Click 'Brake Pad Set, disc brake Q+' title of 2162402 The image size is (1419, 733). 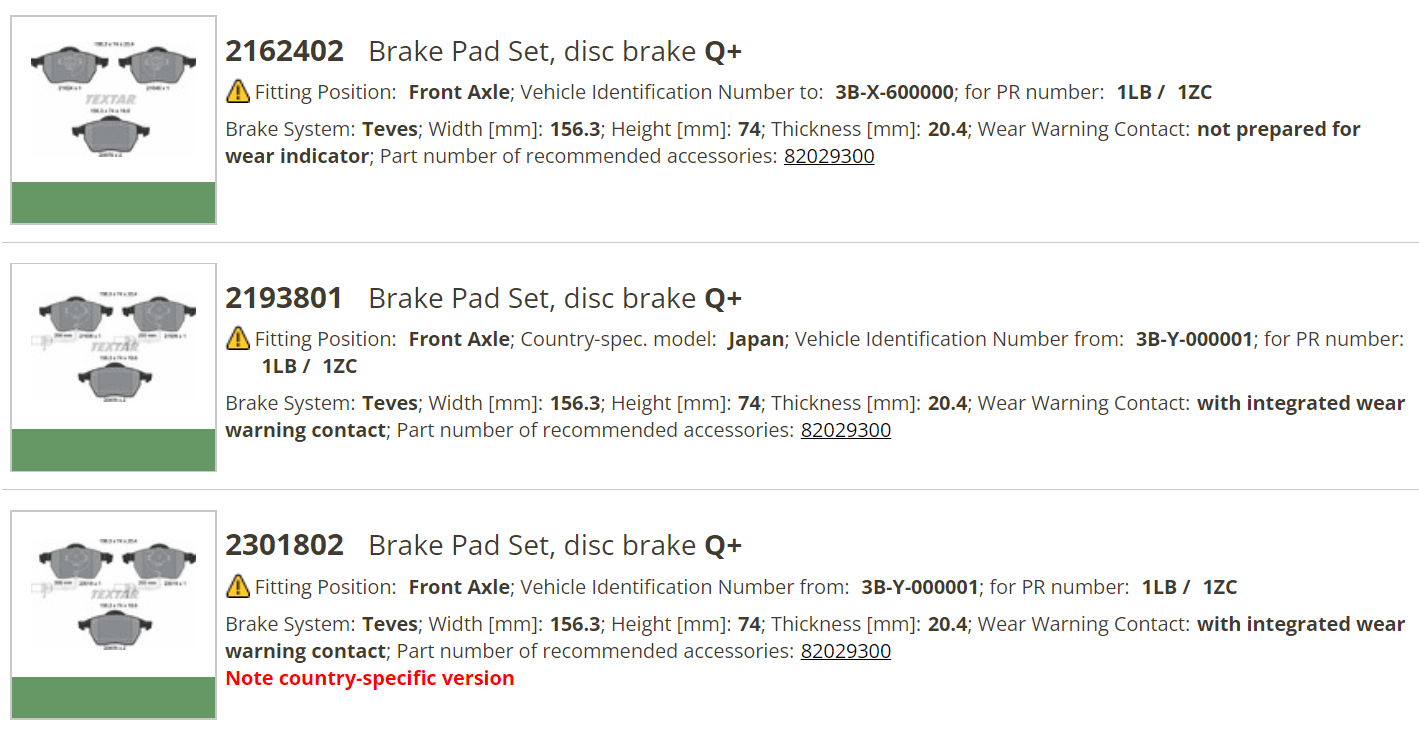pyautogui.click(x=555, y=51)
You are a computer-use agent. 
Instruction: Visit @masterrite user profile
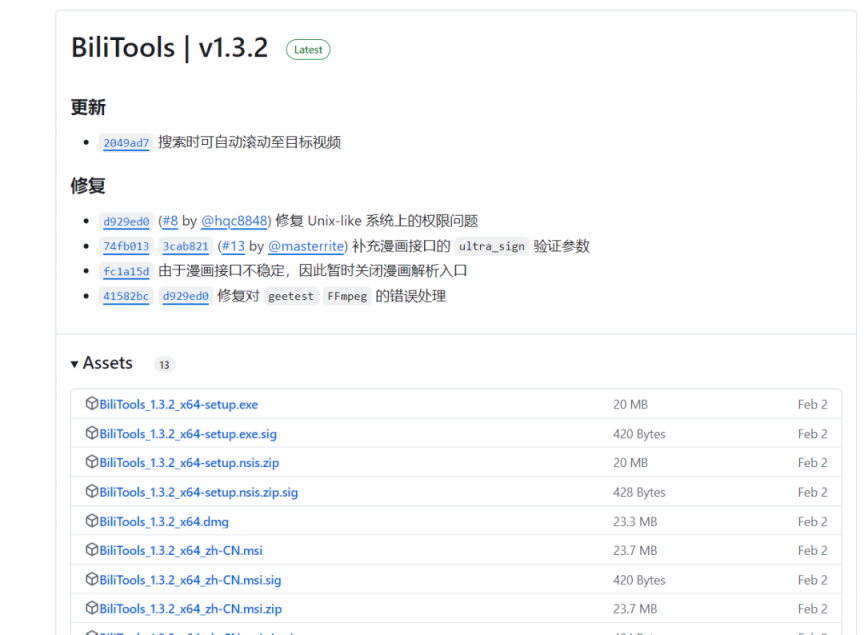[307, 246]
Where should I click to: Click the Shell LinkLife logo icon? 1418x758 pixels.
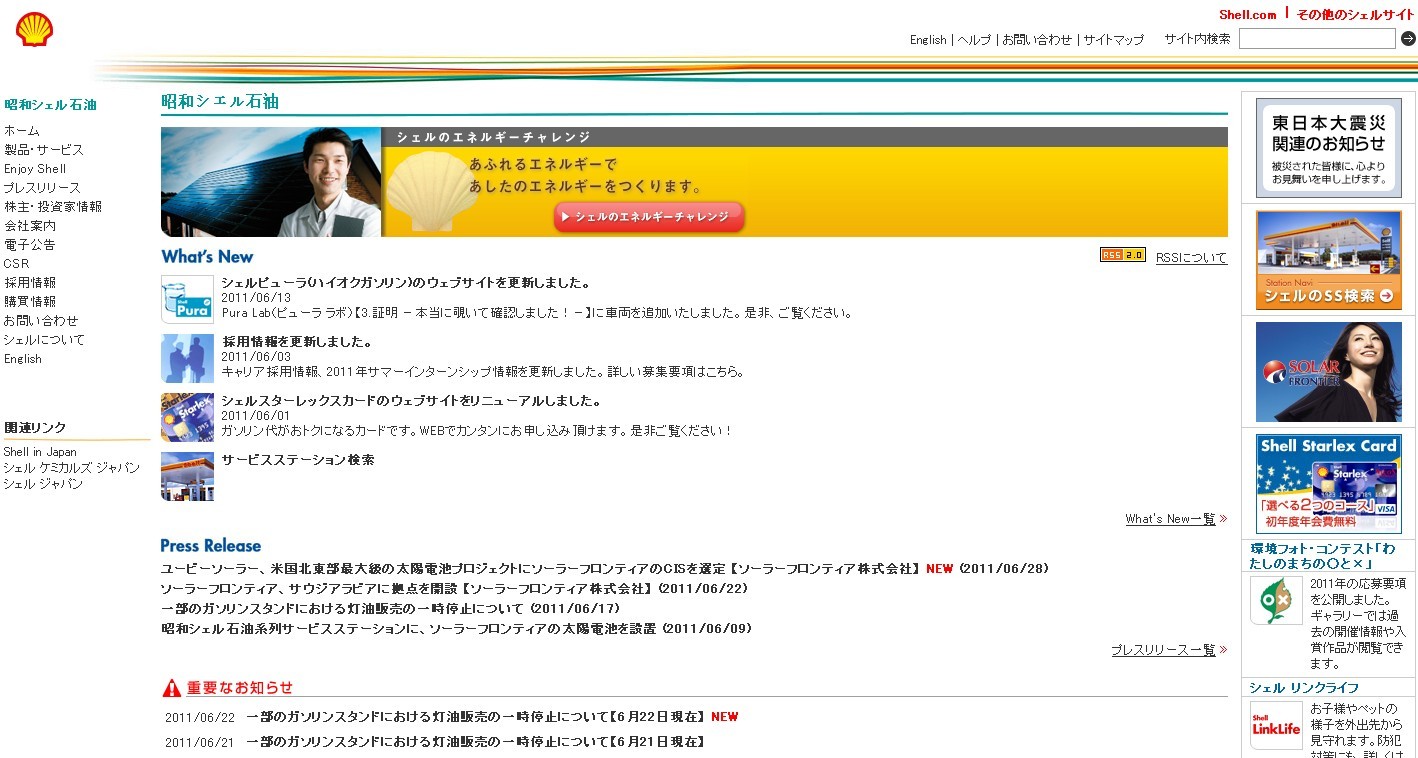click(1276, 725)
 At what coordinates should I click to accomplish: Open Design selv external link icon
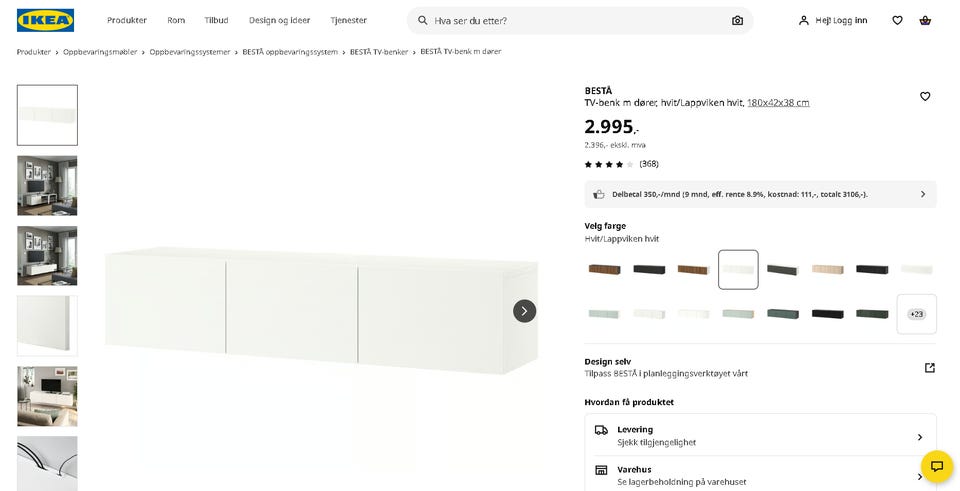point(929,367)
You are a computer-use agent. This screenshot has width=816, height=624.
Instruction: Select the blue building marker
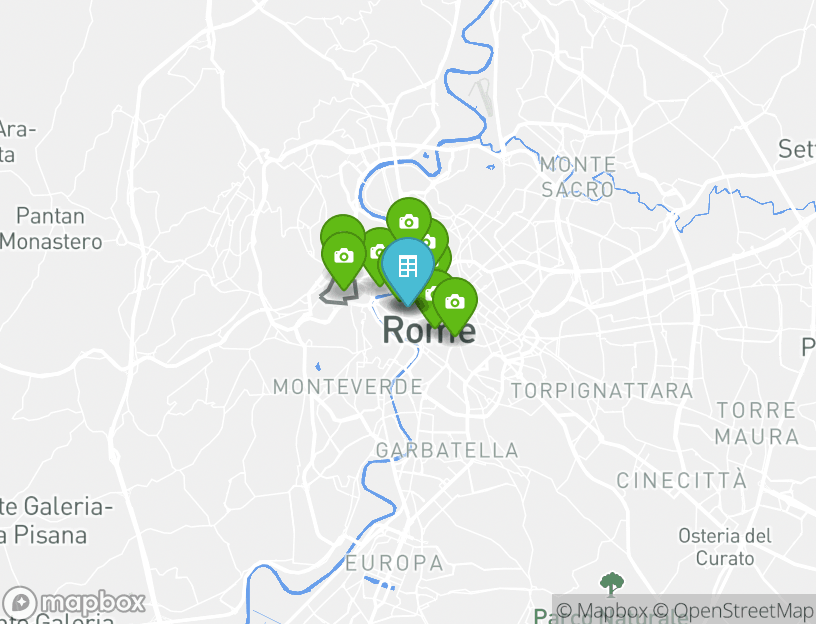[x=407, y=267]
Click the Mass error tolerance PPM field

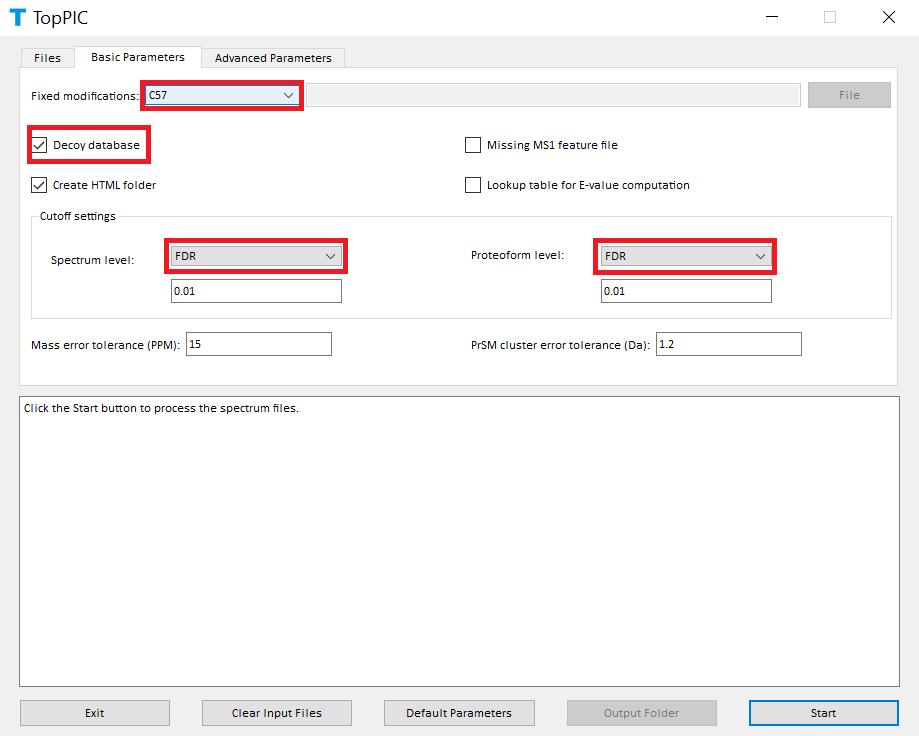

● AIM OF THE EXERCISE:
Going through the material above, tally the lines holding "computer" and give the number alone.

● SOLUTION TO THIS TASK:
2